SPAM is major problem and while a test site might work fine if you have niche sites around certain topics you might get more spam than others based upon the fact that spammers might come across your site through keywords specific to your site and as such the devs might not neccisarily experience such problems.

I have tried everything some spambots even seem to get around CAPTCHAs, the only option I have is to manually approve each new user.

@Cyndy: The two posts above you give alternatives to using captcha. It’s not the “only known solution”. SPAMers use bots. Bots look for known text and urls… like “Powered by BuddyPress” or http://www.mysite.com/register or whatever. Changing those things can help a lot. And invisible defender helps too. All without captcha. Which I think everyone will agree… sucks.

Here’s something else that might interest a few: I installed WPMU Super Captcha over the weekend (running WPMU2.9.1 & BP1.2rc). Since then, there have been no bot signups at all, and the plugin has blocked exactly 50 attempts. Plus, it logs each attempt that it blocks so I can keep track.

I’ve also added a comment on the registration form directed towards human signer-uppers with a support email address just in case. None of the 50 blocked attempts have used it, so…

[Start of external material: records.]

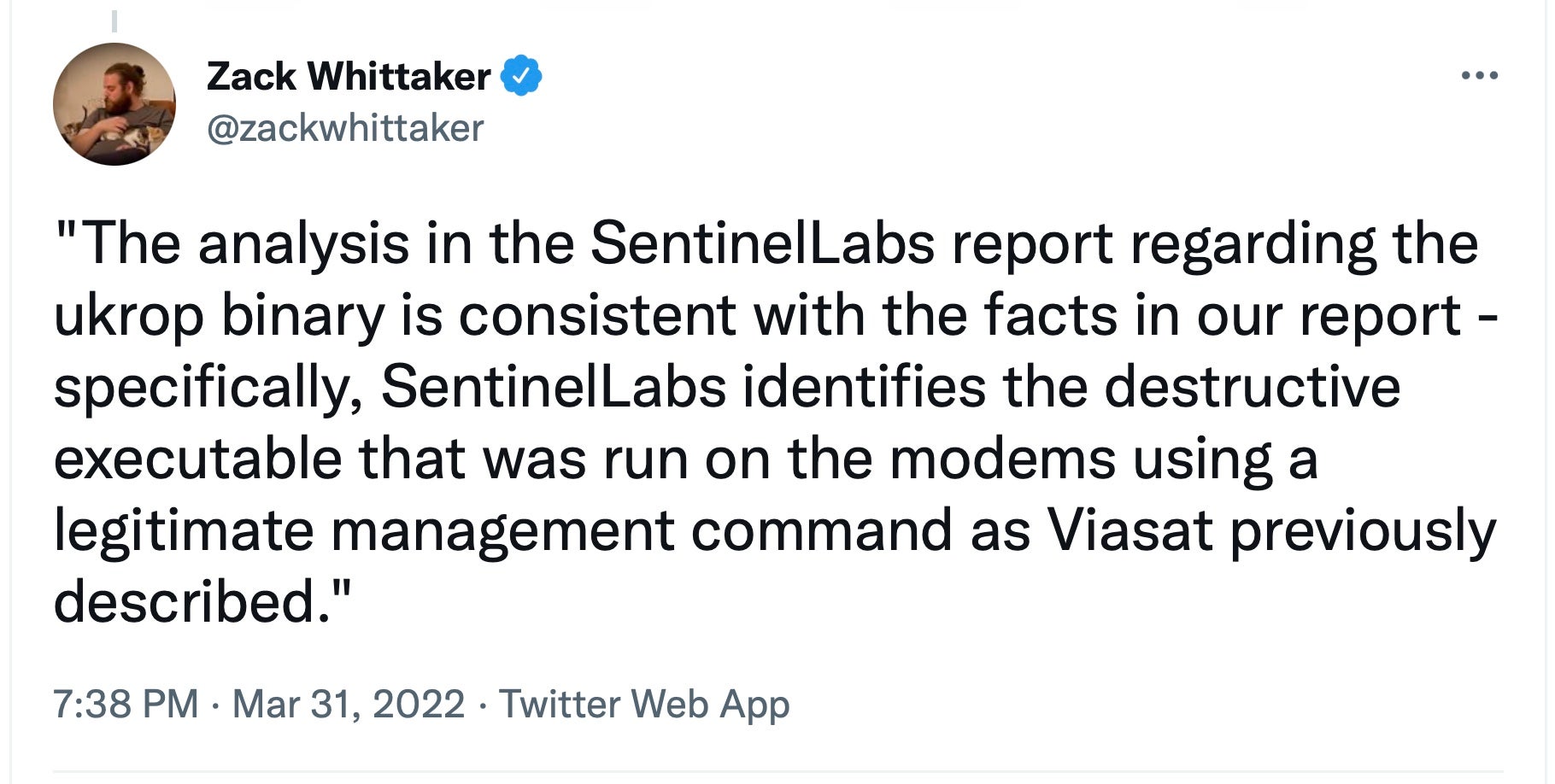Click the word 'binary' in the tweet
The image size is (1555, 784).
(303, 316)
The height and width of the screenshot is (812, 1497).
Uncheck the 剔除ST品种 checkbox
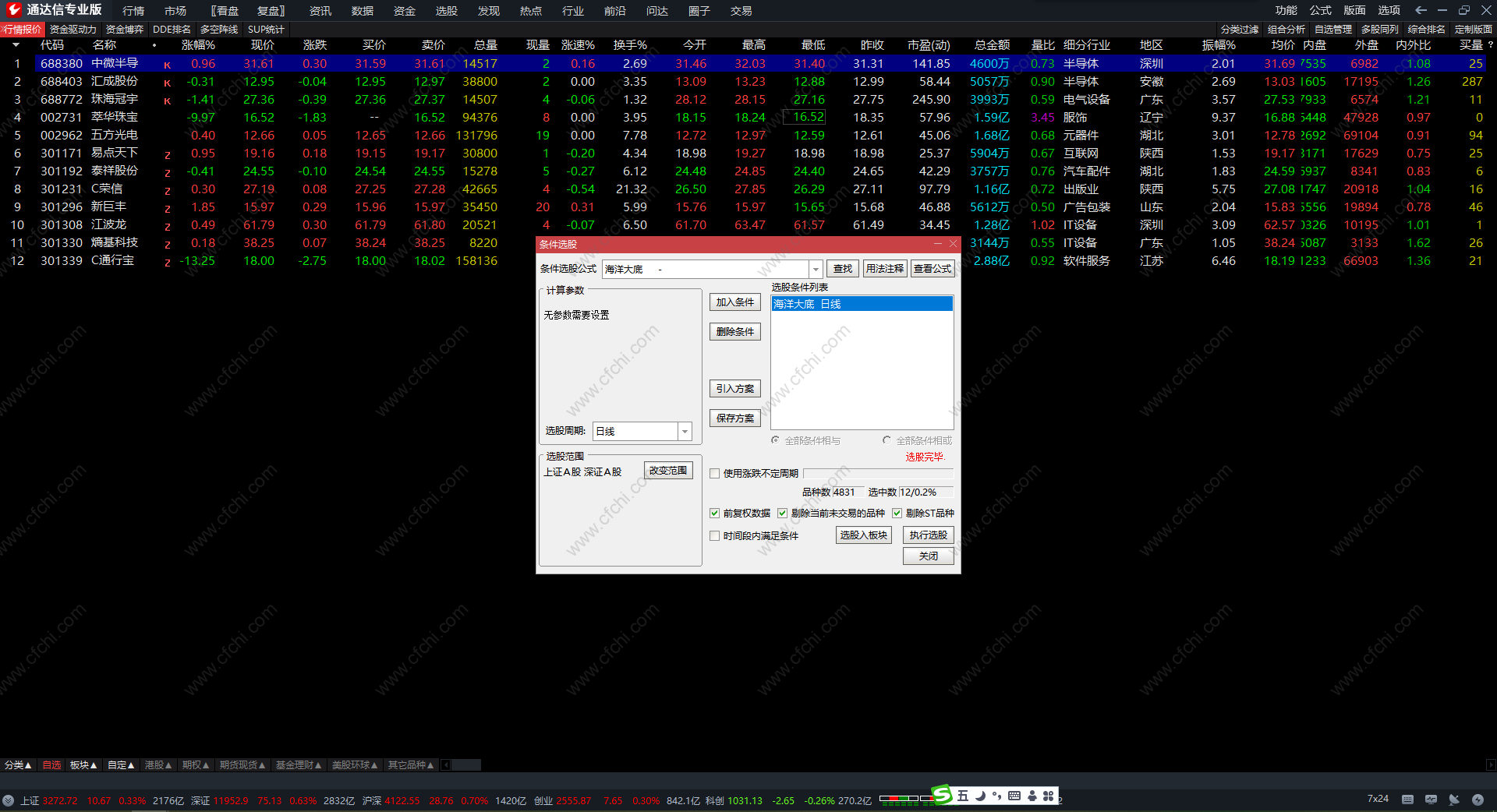897,514
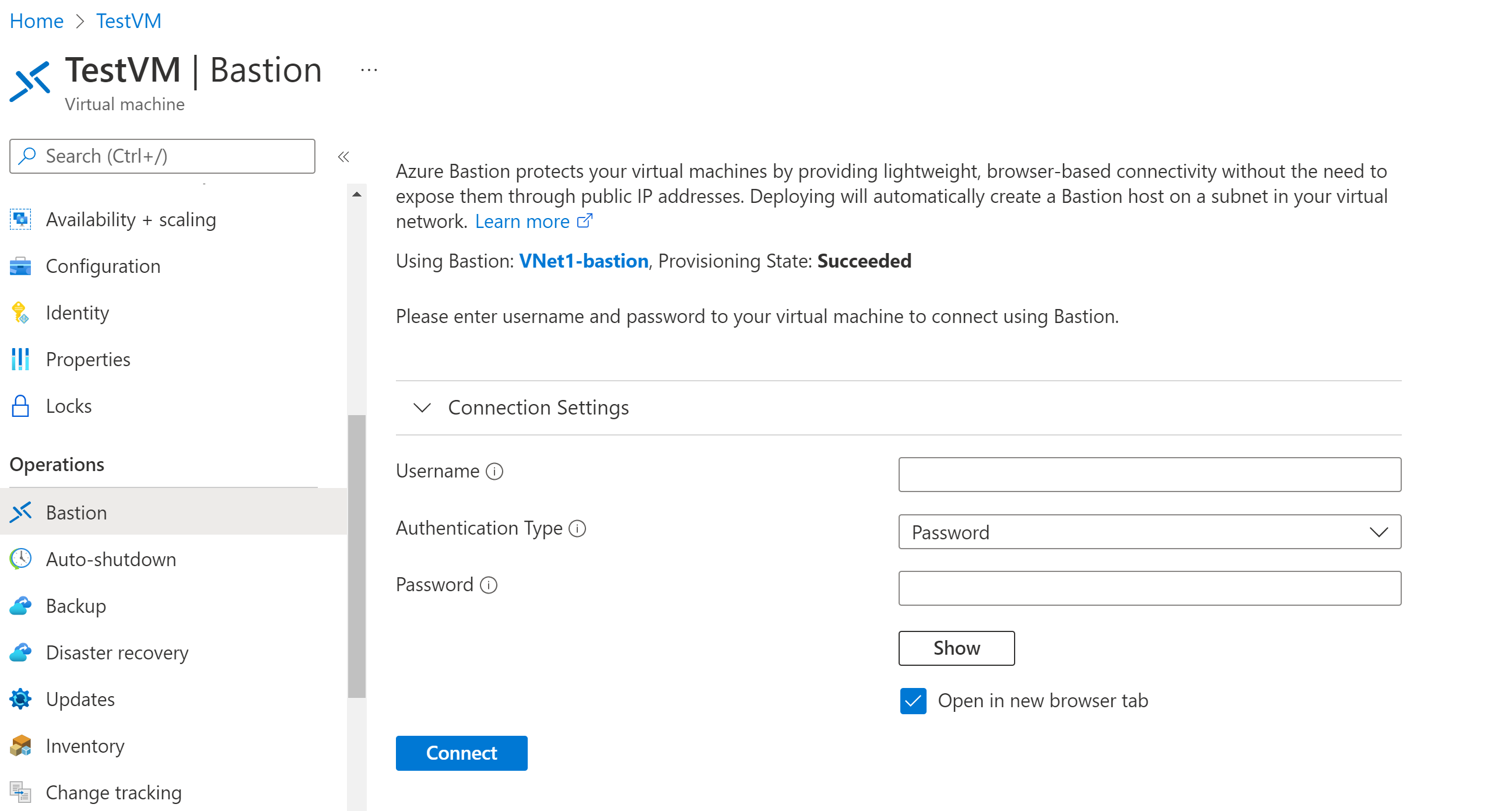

Bots had managed to get around other plugins I’ve tried before, but not this one.

I have been running BP in Production since well before the 1st alpha release on the same url with the exact same registration slug AND requirements. Nothing is protecting on my site any more than a standard install – no captcha, etc. I can count on my hand the number of spam attempts to register. They are so few, I just delete them and use BanHammer once they try.

How? We have a specific (albeit small) set of required registration fields to fillout. That’s all. I love siple and fast registration as much as the next guy but, unless you want to enforce email address verification and a bunch more, those are your real options.

Changing the slug will work until it doesn’t …which won’t be very long. Consider how that spammer found you in the first place…with a bot – not by randomly coming across your site.. and just like in the matrix, the bots will find you again.

If you change the signup slug, ie. from to signup to regme, probably that this can be found easely by spammers. But if you change signup to bolimp or domybest or f_12gt_99xpm, probably not. And building a random letter word constructor to spam a wp install is probably too much also… As far as i know, the majority of wp users never look into the code. And robots like majority…

Anyway, the signup table would still exist… and accessing a db is not impossible at all i presume. So the only thing to change is the table name, 6 x by day if necessary. And this is not simple at all.

Happy coding !

The short answer is Yes. The long one is they are made for filling out forms and submitting them. A drop-down is just a field that they might encounter, so expect the functionality. On the other hand we are talking here about bots that look for WP/MU installations to exploit the default sign up or comment forms. As a rule of thumb, anything that you can do to change the default behavior, do it. It’s like Andy said: if you make it the default, the spammers will figure out a way to get around it.

Also: try very hard to stay away from the following in your URLs: wp-signup.php, wp-register, register, wpmu, wp, and anything that hints at a wordpress installation.

@guristu Right… but can bots submit drop down values? For instance, I have a drop down for “Training Level” which is a required field. If it’s left at “please select”… the form will return a required field error.